窓からは柔らかな日差しが差し込んでいる。
「不安なの」
アリッサはソファに座ると、俺を見上げて言った。
「何が不安なんだ」
俺も彼女の向かいのソファに腰掛けた。
「レンのお父様は、レンが人間として生きていくことをどう思っているのかしら。
あなたは跡継ぎでしょう?
残念に思っているのじゃないかしら」
彼女がそんなことで不安を抱えていたとは。
俺は驚いた。
「大丈夫だよ。
父さんは俺の考えを昔から尊重してくれる。何の問題もない」
「......ほんとに?」
アリッサの表情が少し柔らかくなる。
「お腹......少し目立ってきたね」
俺は彼女の下腹部に目をやると微笑んだ。
丸くなったお腹を抱えるアリッサは、とても可愛らしかった。
「そうなの。誤魔化しきれなくなってきた」
アリッサはお腹をさする。
ローテーブルの上には、アリッサが編んだ赤ん坊の靴下や帽子が山のように積まれていた。
「レン、そばに来て欲しい。
隣りに座って」
アリッサが、俺に言う。
彼女は自分の隣のソファをポンポンと叩いた。
「でも......」
俺は思わず戸惑った。
「背中が痛むのよ。
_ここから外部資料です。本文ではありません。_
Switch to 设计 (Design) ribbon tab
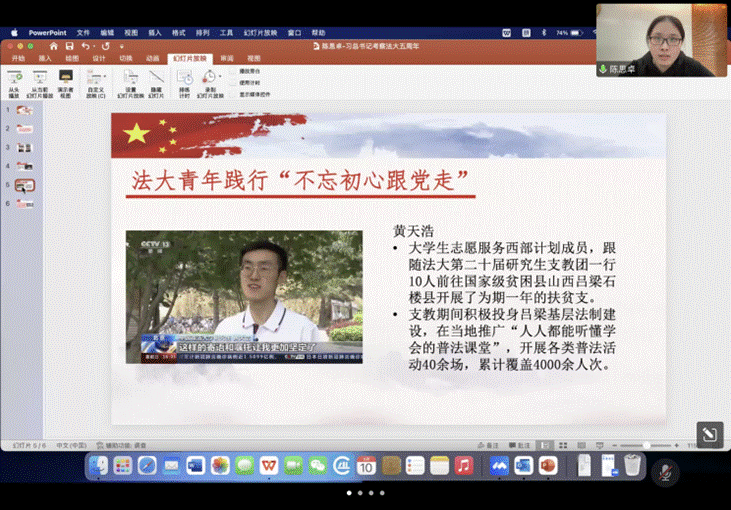The width and height of the screenshot is (731, 510). (x=99, y=59)
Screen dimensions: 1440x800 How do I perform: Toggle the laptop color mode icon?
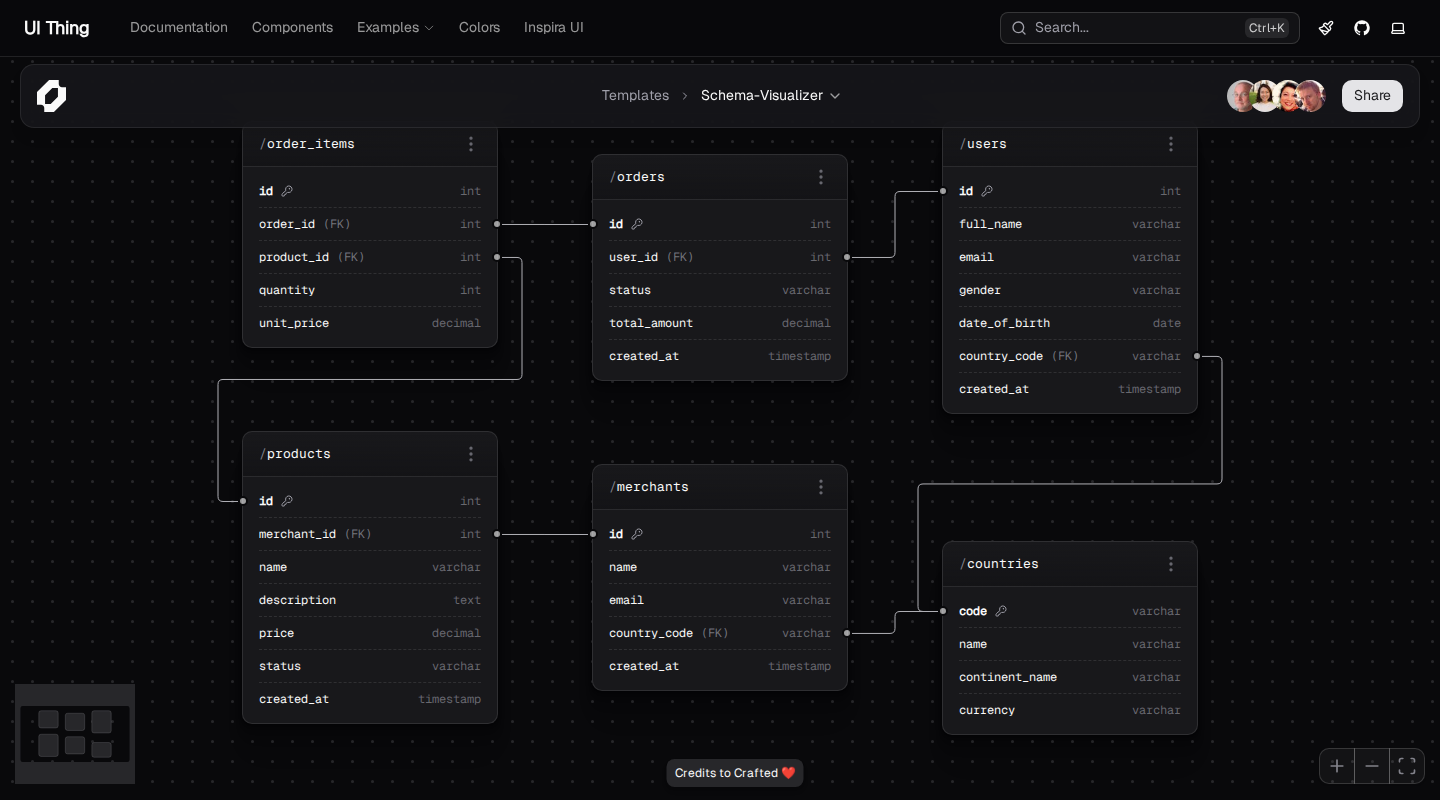pos(1398,28)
さすって欲しい」
「分かった」
俺は彼女の隣に座ると、背中を優しくさすった。
お腹が重いので、筋肉がつかれるのかもしれない。
「レン......」
俺に背中を向けていたアリッサが、不意に俺の方に振り返った。
そして俺にそっと抱きつく。
彼女の髪からふわっと甘い香りがただよった。
「アリッサ......だめだよ」
俺は彼女の両肩をそっとつかんで押し戻した。
「どうして?」
彼女は俺をじっと見つめている。
ピンク色の柔らかそうなくちびるが半開きになって、白い歯がのぞいていた。
「俺は......とにかくだめなんだ......」
彼女にキスしたかった。
キスしたらきっと、抱きしめてソファに押し倒すことになる。
俺は我慢できなくなる。
止めることは不可能だろう。
お腹の子どもが心配だった。
お腹に子どもがいるのに......そんなことできない。
「アリッサ。暖かくして、たくさん食べるんだよ?」
俺はソファから立ち上がると、彼女にそう言った。
これ以上、彼女の隣りにいたら、自分が何をするか分からなかった。
彼女は寂しそうな目で俺を見上げていた。